In the event of such distribution, it is possible that the per share value of the residual assets remaining available for distribution (including Trust Account assets) will be less than the initial public offering price per unit in the Offering.

Liquidity

Prior to the completion of the Offering, the Company lacked the liquidity it needed to sustain operations for a reasonable period of time, which is considered to be one year from the issuance date of the financial statement. The Company has since completed its Offering at which time capital in excess of the funds deposited in the Trust Account and/or used to fund Offering expenses was released to the Company for general working capital purposes. Accordingly, management has since re-evaluated the Company’s liquidity and financial condition and determined that sufficient capital exists to sustain operations for at least one year from the date that the financial statement was issued, and therefore the substantial doubt has been alleviated.

2. SUMMARY OF SIGNIFICANT ACCOUNTING POLICIES

Basis of Presentation

The financial statement of the Company has been prepared in conformity with accounting principles generally accepted in the United States of America.

Emerging Growth Company

Section 102(b)(1) of the JOBS Act exempts emerging growth companies from being required to comply with new or revised financial accounting standards until private companies (that is, those that have not had a Securities Act registration statement declared effective or do not have a class of securities registered under the Securities Exchange Act of 1934, as amended) are required to comply with the new or revised financial accounting standards. The JOBS Act provides that a company can elect to opt out of the extended transition period and comply with the requirements that apply to non-emerging growth companies but any such election to opt out is irrevocable. The Company has elected not to opt out of such extended transition period which means that when an accounting standard is issued or revised and it has different application dates for public or private companies, the Company, as an emerging growth company, can adopt the new or revised accounting standard at the time private companies adopt the new or revised standard.

Concentration of Credit Risk

Financial instruments that potentially subject the Company to concentrations of credit risk consist of a cash account and the Trust Account in financial institutions, which at times, may exceed federally insured limits. The Company has not experienced losses on these accounts and management believes the Company is not exposed to significant risks on such accounts.

Cash and Cash Equivalents

The Company considers all short-term investments with a maturity of three months or less when purchased to be cash equivalents. The Company did not have any cash equivalents as of October 7, 2025.

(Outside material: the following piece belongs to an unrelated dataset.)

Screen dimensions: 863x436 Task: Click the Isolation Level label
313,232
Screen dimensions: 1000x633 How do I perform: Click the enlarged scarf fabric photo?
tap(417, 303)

Cash and Marketable Securities Held in Trust Account

As of October 7, 2025, the assets held in the Trust Account consisted of cash.

Offering Costs

The Company complies with the requirements of Accounting Standards Codification (“ASC”) 340-10-S99-1 and SEC Staff Accounting Bulletin (“SAB”) Topic 5A – “Expenses of Offering.” Offering costs in the amount of $1,788,054 consist principally of professional and registration fees incurred through the balance sheet date that are related to the Offering. Offering costs were allocated to the separable financial instruments issued in the Offering based on a relative fair value basis, compared to total proceeds received. Offering costs allocated to the public shares were charged to temporary equity and Offering costs allocated to public rights (as defined in Note 3) were charged to shareholders’ equity upon the completion of the Offering.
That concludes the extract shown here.